This exercise calls for a copy of every line in the listing below that carries the word "Click".

----- SOURCE RECORDS -----

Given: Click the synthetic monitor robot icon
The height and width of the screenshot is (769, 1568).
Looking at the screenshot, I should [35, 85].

-----
----- SOURCE RECORDS -----

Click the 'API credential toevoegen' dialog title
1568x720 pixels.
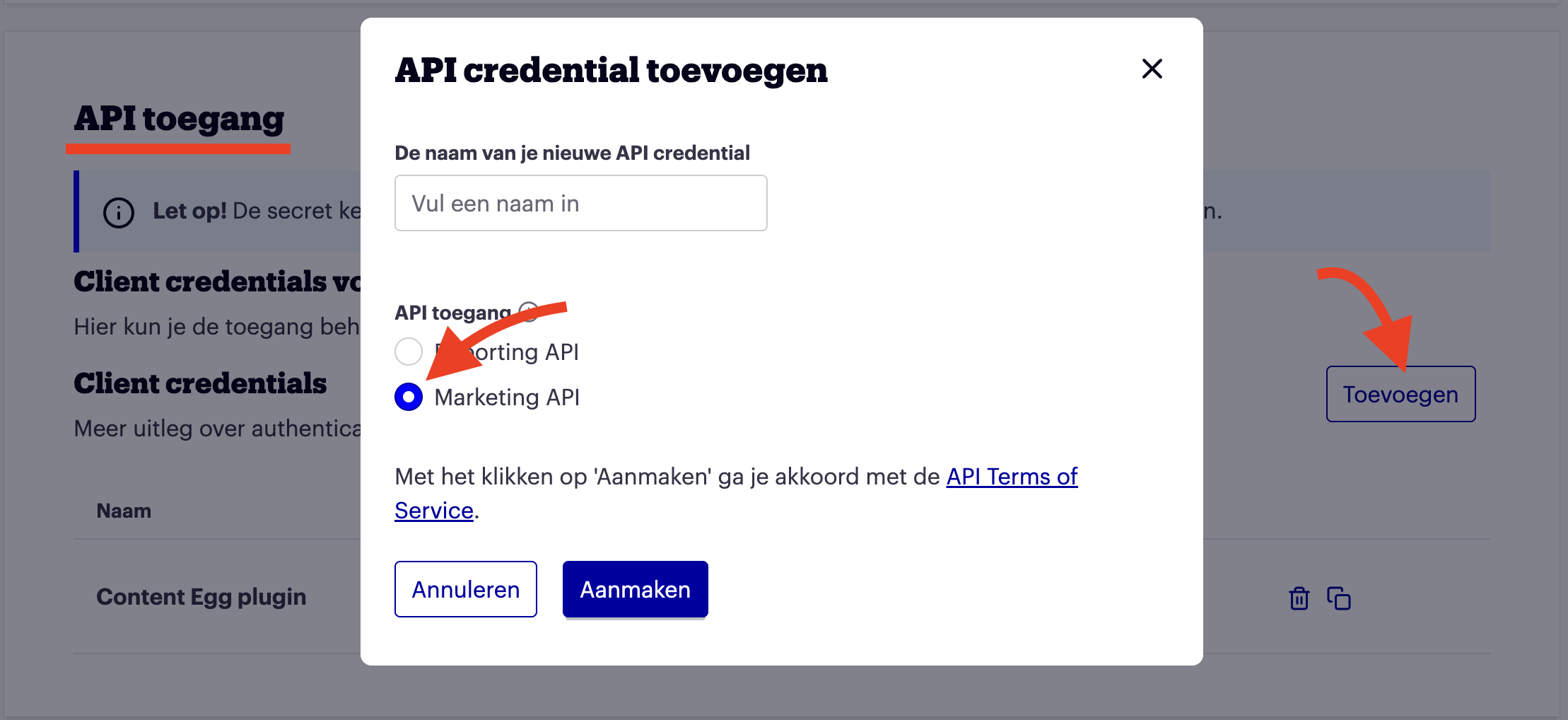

-----

_PROBLEM SOLUTION_
Given: Click the synthetic monitor robot icon
Click the 'API credential toevoegen' dialog title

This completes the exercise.